Ao impor um freio forçado nos investidores, ele evita que o pânico puxe o preço das ações ainda mais para baixo e resulte em perdas graves. Quando as negociações são retomadas, se a queda do Ibovespa persistir e atingir 15%, será feita nova parada, desta vez de uma hora.
Em casos extremos, em que nem esse segundo balde de água fria aplaca o pânico e a queda chega a 20%, um terceiro circuit breaker determina a suspensão das negociações por tempo indeterminado – em geral, a Bolsa só retoma as atividades no dia seguinte.

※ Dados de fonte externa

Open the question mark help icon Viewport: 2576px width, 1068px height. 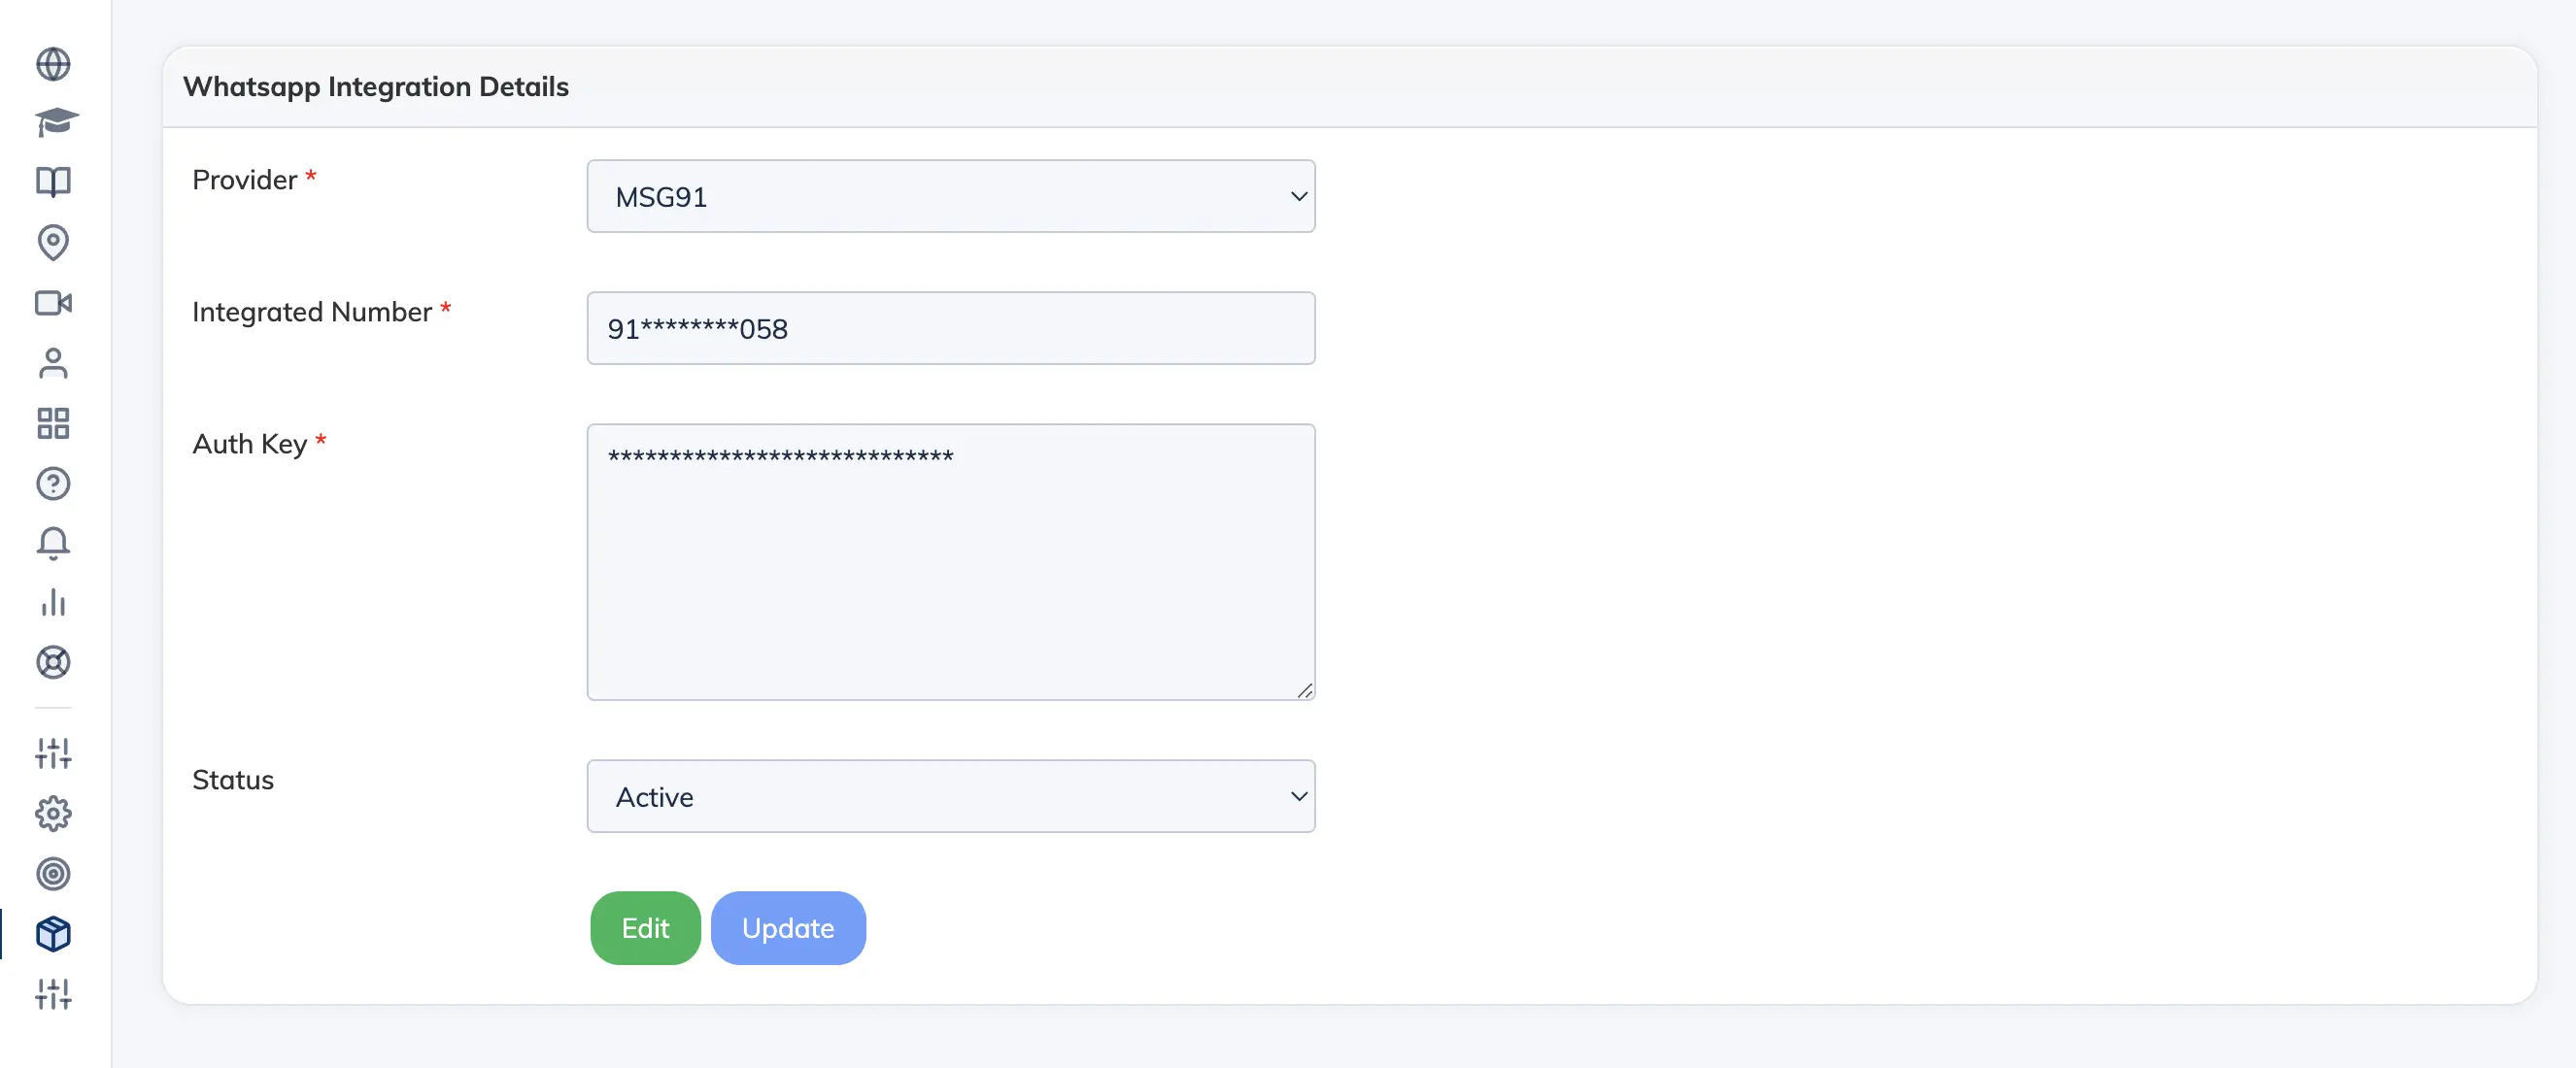(x=53, y=484)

É isso o que ocorre em linhas gerais. “Quando os indicadores futuros apontam queda maior que 10%, o mercado pode abrir em circuit breaker, mesmo que as negociações ainda não tenham iniciado e algumas ações não tenham nem chegado a abrir”, diz Everton Ribeiro, superintendente de trading da Ágora Investimentos. “Por outro lado, se o mercado cair 9,99% e depois essa queda se reverter, a Bolsa não chega a parar.”
Medida de segurança
Vale observar que o circuit breaker não é disparado pela queda das ações de uma única empresa, por mais relevante que ela seja, e sim por algo que abale a Bolsa como um todo. “Quando um índice formado por 64 papéis tem uma oscilação de 10%, isso não pode ser normal: é algo macro, e não micro”, explica o head de renda variável da Veedha Investimentos, Rodrigo Moliterno.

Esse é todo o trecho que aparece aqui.